Materials provided |
+++++
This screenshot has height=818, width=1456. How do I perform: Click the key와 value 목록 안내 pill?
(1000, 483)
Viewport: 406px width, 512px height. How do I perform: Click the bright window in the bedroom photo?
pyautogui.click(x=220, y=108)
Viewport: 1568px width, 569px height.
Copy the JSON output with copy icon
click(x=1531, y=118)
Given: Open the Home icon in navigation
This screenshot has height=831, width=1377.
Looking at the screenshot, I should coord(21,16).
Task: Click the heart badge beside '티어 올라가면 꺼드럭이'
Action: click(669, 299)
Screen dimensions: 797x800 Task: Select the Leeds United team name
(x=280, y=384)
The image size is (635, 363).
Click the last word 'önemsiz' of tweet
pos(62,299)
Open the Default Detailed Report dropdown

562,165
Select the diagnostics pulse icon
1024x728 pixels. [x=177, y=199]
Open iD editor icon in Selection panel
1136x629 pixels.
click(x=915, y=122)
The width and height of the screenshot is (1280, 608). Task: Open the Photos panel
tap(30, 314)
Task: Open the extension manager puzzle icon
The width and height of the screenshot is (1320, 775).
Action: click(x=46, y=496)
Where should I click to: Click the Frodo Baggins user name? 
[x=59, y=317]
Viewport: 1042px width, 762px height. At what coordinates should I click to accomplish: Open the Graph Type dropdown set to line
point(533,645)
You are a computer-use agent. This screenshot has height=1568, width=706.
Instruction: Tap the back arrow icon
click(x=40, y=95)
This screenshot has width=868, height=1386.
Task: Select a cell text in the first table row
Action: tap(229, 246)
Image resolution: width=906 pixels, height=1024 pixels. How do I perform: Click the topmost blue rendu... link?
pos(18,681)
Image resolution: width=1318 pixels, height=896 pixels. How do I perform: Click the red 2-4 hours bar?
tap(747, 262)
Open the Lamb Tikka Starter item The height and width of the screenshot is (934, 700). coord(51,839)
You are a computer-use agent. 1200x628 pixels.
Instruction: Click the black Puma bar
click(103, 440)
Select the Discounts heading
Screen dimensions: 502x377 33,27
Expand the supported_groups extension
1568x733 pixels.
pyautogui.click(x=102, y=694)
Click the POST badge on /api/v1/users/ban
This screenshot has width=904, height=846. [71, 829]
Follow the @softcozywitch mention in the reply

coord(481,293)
+++++
The task | Your answer consists solely of the lines from the top of the records above through the line that contains "Given: Open the Home icon in navigation", each echoed exactly.

Response to the exercise |
This screenshot has height=818, width=1456. How do I perform: Click the key와 value 목록 안내 pill?
(1000, 483)
Viewport: 406px width, 512px height. How do I perform: Click the bright window in the bedroom photo?
pyautogui.click(x=220, y=108)
Viewport: 1568px width, 569px height.
Copy the JSON output with copy icon
click(x=1531, y=118)
Given: Open the Home icon in navigation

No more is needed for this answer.